● **Given records**
___
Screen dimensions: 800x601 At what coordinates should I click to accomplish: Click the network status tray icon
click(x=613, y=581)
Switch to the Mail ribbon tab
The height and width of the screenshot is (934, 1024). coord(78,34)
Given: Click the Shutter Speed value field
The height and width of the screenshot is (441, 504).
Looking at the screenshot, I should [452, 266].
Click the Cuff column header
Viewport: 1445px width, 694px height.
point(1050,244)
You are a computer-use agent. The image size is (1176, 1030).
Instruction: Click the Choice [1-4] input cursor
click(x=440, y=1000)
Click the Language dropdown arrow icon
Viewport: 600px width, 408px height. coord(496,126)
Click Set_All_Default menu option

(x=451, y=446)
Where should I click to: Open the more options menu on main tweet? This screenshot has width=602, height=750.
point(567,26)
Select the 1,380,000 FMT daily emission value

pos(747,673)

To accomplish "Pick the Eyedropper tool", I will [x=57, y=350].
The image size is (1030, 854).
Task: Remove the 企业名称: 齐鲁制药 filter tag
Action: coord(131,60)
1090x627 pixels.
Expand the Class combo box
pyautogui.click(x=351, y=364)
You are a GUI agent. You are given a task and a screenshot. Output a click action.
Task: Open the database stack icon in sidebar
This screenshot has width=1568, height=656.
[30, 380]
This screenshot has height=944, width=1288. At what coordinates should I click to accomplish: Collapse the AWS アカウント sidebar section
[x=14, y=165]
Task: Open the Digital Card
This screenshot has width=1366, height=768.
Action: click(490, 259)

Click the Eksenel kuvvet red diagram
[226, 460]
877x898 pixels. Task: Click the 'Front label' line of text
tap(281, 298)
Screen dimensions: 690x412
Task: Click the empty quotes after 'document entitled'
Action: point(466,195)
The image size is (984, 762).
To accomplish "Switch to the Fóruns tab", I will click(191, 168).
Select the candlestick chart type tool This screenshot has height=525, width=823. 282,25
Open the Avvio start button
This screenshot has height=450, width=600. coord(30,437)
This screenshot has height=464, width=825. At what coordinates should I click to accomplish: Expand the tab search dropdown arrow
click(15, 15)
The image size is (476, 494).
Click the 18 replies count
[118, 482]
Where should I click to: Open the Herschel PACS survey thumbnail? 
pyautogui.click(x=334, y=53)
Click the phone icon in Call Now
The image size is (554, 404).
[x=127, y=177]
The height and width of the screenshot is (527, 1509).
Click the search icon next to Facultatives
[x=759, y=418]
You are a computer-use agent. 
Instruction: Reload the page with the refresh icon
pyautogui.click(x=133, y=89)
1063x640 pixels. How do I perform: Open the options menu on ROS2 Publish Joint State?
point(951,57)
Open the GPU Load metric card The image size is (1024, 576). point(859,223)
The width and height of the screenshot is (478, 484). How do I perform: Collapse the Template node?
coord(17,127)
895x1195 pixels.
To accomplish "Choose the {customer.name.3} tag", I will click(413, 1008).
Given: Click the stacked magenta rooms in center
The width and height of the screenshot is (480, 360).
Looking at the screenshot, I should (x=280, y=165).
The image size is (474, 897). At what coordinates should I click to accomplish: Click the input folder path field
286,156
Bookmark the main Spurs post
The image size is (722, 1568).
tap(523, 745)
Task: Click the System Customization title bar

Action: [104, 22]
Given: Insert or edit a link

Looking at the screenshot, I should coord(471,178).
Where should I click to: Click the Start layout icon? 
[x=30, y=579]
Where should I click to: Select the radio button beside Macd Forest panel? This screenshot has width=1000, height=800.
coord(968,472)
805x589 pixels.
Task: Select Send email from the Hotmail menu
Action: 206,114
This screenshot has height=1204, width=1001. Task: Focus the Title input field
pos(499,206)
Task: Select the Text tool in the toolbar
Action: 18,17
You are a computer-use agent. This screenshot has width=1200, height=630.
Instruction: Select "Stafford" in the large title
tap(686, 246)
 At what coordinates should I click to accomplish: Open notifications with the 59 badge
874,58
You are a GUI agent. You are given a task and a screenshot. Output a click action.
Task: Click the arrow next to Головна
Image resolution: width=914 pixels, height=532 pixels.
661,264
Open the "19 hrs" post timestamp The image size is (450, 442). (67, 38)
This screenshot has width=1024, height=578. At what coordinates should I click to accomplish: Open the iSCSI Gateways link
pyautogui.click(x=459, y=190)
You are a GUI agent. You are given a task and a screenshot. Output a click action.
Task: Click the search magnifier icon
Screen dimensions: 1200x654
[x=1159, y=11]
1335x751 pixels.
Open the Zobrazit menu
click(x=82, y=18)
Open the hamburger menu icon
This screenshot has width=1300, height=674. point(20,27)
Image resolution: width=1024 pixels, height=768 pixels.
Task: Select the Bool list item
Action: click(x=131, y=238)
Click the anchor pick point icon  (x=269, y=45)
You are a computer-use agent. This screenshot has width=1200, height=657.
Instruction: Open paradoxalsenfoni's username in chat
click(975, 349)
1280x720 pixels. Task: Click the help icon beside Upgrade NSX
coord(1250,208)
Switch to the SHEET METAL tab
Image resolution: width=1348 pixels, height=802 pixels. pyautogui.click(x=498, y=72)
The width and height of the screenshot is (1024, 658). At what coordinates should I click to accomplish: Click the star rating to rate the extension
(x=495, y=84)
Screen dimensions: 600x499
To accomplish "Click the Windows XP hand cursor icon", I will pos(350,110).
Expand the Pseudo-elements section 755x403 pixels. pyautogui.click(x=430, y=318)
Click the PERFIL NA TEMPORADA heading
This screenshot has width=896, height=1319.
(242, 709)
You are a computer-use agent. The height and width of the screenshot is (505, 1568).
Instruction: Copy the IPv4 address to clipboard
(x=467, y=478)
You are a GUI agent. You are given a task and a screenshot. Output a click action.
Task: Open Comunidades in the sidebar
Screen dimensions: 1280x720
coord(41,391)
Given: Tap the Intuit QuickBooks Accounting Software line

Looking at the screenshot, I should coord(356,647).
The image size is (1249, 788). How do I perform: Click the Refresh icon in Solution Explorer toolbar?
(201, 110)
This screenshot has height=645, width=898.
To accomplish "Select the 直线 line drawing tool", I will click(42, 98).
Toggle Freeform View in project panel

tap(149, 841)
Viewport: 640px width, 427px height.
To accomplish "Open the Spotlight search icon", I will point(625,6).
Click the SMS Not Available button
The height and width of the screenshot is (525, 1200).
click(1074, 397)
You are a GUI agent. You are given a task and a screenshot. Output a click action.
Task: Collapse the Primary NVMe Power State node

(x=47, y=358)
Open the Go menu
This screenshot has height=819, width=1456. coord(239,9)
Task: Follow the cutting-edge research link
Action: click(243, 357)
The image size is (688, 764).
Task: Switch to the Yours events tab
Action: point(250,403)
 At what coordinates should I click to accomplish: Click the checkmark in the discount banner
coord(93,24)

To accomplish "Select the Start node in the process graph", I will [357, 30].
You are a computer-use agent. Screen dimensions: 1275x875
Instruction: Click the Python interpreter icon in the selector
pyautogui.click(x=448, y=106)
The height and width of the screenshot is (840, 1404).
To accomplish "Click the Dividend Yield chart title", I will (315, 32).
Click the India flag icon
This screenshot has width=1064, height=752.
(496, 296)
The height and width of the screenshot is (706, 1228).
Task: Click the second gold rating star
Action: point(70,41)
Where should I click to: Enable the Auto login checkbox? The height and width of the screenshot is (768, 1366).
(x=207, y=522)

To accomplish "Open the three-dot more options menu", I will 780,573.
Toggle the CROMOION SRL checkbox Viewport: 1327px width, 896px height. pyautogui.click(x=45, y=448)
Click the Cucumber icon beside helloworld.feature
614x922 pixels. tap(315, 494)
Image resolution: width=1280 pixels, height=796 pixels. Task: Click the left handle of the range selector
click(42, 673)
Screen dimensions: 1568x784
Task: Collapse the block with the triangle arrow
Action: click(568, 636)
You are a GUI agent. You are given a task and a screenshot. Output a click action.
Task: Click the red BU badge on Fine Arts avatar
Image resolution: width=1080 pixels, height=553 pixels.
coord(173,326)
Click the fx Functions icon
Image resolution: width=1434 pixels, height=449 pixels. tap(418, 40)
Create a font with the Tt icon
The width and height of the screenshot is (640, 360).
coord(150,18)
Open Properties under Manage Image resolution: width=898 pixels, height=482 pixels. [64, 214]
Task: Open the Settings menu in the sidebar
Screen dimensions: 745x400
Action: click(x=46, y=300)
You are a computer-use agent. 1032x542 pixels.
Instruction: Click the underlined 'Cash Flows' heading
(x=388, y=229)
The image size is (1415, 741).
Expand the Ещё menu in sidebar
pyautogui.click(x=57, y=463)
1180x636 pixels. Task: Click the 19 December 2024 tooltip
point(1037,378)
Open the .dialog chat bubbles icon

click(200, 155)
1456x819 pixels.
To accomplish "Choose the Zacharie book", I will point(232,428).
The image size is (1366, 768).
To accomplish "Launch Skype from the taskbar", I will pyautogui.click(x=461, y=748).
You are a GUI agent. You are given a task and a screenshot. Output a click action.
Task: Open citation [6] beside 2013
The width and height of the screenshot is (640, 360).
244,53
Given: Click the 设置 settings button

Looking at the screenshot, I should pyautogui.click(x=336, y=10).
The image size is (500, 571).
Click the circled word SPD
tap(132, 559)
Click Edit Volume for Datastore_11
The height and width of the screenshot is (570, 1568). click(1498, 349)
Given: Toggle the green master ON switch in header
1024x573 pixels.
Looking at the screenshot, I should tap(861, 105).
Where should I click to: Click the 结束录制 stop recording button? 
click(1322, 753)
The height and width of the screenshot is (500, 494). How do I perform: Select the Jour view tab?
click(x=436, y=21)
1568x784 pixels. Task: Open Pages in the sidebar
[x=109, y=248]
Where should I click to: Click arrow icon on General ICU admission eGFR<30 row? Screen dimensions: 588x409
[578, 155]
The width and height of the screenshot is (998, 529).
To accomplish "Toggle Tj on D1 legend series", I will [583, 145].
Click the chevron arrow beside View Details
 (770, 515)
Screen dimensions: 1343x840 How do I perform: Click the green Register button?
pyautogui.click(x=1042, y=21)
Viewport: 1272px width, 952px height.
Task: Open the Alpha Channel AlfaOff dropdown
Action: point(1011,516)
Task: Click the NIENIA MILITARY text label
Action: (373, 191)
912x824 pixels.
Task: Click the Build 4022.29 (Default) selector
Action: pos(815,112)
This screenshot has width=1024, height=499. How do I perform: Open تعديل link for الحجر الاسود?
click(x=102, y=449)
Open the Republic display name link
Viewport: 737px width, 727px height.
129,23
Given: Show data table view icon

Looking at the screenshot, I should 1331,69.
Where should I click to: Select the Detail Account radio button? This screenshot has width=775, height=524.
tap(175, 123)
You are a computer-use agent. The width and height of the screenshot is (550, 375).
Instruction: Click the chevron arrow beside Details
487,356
___
● **Aim of the exercise**
Your answer should be the lines of the listing above between the line holding "Where should I click to: Select the radio" and the line holding "Task: Click the search magnifier icon", inclusive, restated word for word and alone.

● **Answer to the exercise**
Where should I click to: Select the radio button beside Macd Forest panel? This screenshot has width=1000, height=800.
coord(968,472)
805x589 pixels.
Task: Select Send email from the Hotmail menu
Action: 206,114
This screenshot has height=1204, width=1001. Task: Focus the Title input field
pos(499,206)
Task: Select the Text tool in the toolbar
Action: 18,17
You are a computer-use agent. This screenshot has width=1200, height=630.
Instruction: Select "Stafford" in the large title
tap(686, 246)
 At what coordinates should I click to accomplish: Open notifications with the 59 badge
874,58
You are a GUI agent. You are given a task and a screenshot. Output a click action.
Task: Click the arrow next to Головна
Image resolution: width=914 pixels, height=532 pixels.
661,264
Open the "19 hrs" post timestamp The image size is (450, 442). (67, 38)
This screenshot has width=1024, height=578. At what coordinates should I click to accomplish: Open the iSCSI Gateways link
pyautogui.click(x=459, y=190)
You are a GUI agent. You are given a task and a screenshot. Output a click action.
Task: Click the search magnifier icon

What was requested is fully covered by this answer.